REQUIRED ACTION » All of the records must be given again exactly.

-------------------------

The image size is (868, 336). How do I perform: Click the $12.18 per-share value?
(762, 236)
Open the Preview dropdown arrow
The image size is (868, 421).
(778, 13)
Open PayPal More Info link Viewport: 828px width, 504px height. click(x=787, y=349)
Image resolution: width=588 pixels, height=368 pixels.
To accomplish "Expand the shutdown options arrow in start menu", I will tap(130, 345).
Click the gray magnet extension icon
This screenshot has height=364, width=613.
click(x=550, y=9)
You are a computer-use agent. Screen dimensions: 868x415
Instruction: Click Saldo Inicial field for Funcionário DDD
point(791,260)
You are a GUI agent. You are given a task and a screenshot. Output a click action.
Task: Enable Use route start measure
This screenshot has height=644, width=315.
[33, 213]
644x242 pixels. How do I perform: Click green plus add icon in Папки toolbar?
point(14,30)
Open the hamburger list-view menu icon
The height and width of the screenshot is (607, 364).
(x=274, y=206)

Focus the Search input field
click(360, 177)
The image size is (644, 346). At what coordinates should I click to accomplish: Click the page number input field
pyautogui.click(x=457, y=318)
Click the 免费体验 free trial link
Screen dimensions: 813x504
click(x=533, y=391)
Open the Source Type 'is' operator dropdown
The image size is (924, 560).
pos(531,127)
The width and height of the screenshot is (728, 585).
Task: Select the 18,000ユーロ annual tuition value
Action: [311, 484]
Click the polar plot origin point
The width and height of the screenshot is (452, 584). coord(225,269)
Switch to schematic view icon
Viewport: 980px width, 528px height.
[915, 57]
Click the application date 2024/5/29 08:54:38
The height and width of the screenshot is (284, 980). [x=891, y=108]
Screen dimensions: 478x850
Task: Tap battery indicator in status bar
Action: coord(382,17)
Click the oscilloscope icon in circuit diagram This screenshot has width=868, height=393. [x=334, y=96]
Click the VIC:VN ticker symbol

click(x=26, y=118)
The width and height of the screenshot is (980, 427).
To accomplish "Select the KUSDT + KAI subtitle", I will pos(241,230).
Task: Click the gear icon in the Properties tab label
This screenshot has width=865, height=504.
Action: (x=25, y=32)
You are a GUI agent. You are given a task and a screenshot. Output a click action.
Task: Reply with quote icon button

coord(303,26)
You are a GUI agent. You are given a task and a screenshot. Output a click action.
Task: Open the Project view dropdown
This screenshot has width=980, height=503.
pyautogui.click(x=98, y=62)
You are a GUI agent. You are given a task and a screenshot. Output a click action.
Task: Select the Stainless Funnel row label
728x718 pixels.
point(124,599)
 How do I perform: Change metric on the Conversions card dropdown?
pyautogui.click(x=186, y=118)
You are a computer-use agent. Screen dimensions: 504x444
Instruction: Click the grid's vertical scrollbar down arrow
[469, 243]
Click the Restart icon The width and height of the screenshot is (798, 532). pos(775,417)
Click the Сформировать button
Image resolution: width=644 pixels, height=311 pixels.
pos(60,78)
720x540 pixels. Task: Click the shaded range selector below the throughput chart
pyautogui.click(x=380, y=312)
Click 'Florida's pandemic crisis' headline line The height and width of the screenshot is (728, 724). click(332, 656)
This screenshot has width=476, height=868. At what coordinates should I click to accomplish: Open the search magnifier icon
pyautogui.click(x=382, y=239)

-------------------------

ANSWER SPACE »
The image size is (868, 336). How do I perform: Click the $12.18 per-share value?
(762, 236)
Open the Preview dropdown arrow
The image size is (868, 421).
(778, 13)
Open PayPal More Info link Viewport: 828px width, 504px height. click(x=787, y=349)
Image resolution: width=588 pixels, height=368 pixels.
To accomplish "Expand the shutdown options arrow in start menu", I will tap(130, 345).
Click the gray magnet extension icon
This screenshot has height=364, width=613.
click(x=550, y=9)
You are a computer-use agent. Screen dimensions: 868x415
Instruction: Click Saldo Inicial field for Funcionário DDD
point(791,260)
You are a GUI agent. You are given a task and a screenshot. Output a click action.
Task: Enable Use route start measure
This screenshot has height=644, width=315.
[33, 213]
644x242 pixels. How do I perform: Click green plus add icon in Папки toolbar?
point(14,30)
Open the hamburger list-view menu icon
The height and width of the screenshot is (607, 364).
(x=274, y=206)

Focus the Search input field
click(360, 177)
The image size is (644, 346). At what coordinates should I click to accomplish: Click the page number input field
pyautogui.click(x=457, y=318)
Click the 免费体验 free trial link
Screen dimensions: 813x504
click(x=533, y=391)
Open the Source Type 'is' operator dropdown
The image size is (924, 560).
pos(531,127)
The width and height of the screenshot is (728, 585).
Task: Select the 18,000ユーロ annual tuition value
Action: [311, 484]
Click the polar plot origin point
The width and height of the screenshot is (452, 584). coord(225,269)
Switch to schematic view icon
Viewport: 980px width, 528px height.
[915, 57]
Click the application date 2024/5/29 08:54:38
The height and width of the screenshot is (284, 980). [x=891, y=108]
Screen dimensions: 478x850
Task: Tap battery indicator in status bar
Action: coord(382,17)
Click the oscilloscope icon in circuit diagram This screenshot has width=868, height=393. [x=334, y=96]
Click the VIC:VN ticker symbol

click(x=26, y=118)
The width and height of the screenshot is (980, 427).
To accomplish "Select the KUSDT + KAI subtitle", I will pos(241,230).
Task: Click the gear icon in the Properties tab label
This screenshot has width=865, height=504.
Action: (x=25, y=32)
You are a GUI agent. You are given a task and a screenshot. Output a click action.
Task: Reply with quote icon button

coord(303,26)
You are a GUI agent. You are given a task and a screenshot. Output a click action.
Task: Open the Project view dropdown
This screenshot has width=980, height=503.
pyautogui.click(x=98, y=62)
You are a GUI agent. You are given a task and a screenshot. Output a click action.
Task: Select the Stainless Funnel row label
728x718 pixels.
point(124,599)
 How do I perform: Change metric on the Conversions card dropdown?
pyautogui.click(x=186, y=118)
You are a computer-use agent. Screen dimensions: 504x444
Instruction: Click the grid's vertical scrollbar down arrow
[469, 243]
Click the Restart icon The width and height of the screenshot is (798, 532). pos(775,417)
Click the Сформировать button
Image resolution: width=644 pixels, height=311 pixels.
pos(60,78)
720x540 pixels. Task: Click the shaded range selector below the throughput chart
pyautogui.click(x=380, y=312)
Click 'Florida's pandemic crisis' headline line The height and width of the screenshot is (728, 724). click(332, 656)
This screenshot has width=476, height=868. At what coordinates should I click to accomplish: Open the search magnifier icon
pyautogui.click(x=382, y=239)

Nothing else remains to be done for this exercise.